After last October it suffered a 70-percent slump in car sales in China, now Tesla is racing to regain lost market share by releasing its flagship Model 3 on the Chinese market ahead of schedule, Reuters reports, citing a Tesla statement.

Initially, the Model 3 release was scheduled for next month but the carmaker is going great guns to regain and expand its share in the world’s largest car market. The first people to take delivery of their Model 3 will be the ones who ordered their vehicles last year, and then Tesla will deliver Model 3s to Chinese customers who ordered their cars this year, the company said.

The company began accepting pre-orders for Chinese customers in October 2018.

But regaining market share is not the only reason, at least according to one analyst. “I see its earlier-than-expected delivery as an effort to try and seize the market as quickly as possible,” LMC Automotive analyst Alan Kang told Reuters.

Indeed, besides being the largest car market in the world, China is also the largest EV market, with local players vying for market share with foreign brands, including Tesla, which for now is the undisputed leader in the luxury segment but with a host of other high-end EVs coming to the market its position could soon be challenged.

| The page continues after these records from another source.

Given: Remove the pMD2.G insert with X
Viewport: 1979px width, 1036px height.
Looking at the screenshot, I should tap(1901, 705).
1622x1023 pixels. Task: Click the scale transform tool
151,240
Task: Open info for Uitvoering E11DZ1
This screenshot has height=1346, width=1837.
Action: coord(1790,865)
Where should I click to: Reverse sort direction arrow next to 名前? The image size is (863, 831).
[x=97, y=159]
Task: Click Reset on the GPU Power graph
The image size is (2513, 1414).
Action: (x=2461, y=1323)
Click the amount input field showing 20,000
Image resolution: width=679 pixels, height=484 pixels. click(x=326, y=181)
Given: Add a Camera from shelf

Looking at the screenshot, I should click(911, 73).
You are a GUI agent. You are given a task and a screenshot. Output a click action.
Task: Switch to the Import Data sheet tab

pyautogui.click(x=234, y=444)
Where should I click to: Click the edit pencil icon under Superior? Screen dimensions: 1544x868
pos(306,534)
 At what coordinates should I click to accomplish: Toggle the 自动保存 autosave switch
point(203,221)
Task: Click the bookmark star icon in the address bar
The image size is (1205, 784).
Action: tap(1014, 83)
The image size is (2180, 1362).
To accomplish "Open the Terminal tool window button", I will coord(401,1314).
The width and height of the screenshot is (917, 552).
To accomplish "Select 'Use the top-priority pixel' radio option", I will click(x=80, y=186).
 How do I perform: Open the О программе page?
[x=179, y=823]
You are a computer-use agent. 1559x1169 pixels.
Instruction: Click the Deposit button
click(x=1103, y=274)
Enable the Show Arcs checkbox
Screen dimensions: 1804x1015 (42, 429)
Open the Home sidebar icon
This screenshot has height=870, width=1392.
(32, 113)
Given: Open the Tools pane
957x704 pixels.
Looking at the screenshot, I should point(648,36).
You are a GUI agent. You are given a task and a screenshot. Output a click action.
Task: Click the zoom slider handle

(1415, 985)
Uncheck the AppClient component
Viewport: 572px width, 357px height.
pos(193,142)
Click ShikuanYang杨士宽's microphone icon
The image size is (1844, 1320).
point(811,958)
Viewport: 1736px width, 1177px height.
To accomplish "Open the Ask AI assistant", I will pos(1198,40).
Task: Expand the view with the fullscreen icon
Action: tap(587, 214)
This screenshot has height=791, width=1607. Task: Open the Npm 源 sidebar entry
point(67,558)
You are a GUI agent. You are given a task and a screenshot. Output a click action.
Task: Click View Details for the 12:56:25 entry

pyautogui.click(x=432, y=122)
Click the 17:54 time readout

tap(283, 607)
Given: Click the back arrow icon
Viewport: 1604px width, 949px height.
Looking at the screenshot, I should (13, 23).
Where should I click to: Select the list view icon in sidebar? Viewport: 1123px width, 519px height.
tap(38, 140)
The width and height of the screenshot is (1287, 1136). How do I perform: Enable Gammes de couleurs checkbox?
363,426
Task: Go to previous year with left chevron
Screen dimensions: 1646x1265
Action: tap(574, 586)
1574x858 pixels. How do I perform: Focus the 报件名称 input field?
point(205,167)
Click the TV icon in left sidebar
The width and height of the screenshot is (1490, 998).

Like other carmakers, Tesla became a casualty of the Washington-Beijing trade war, with tariffs swelling the price tags of its cars to unacceptable levels. As a result, last November Tesla announced it would cut the prices for its Model S and Model X cars for Chinese customers by 12 to 26 percent. Related: 40% Of Canadians Pay Zero Income Tax

“We are absorbing a significant part of the tariff to help make our cars more affordable for customers in China,” the EV maker said in a statement at the time.

Coinciding with the early launch of the Model 3 in China, however, Tesla got some bad news from Consumer Reports: the reputable magazine dropped the Model 3 from its top 10 recommended cars citing customer complaints about problems with some car components including loose-fitting exterior parts and defective glass.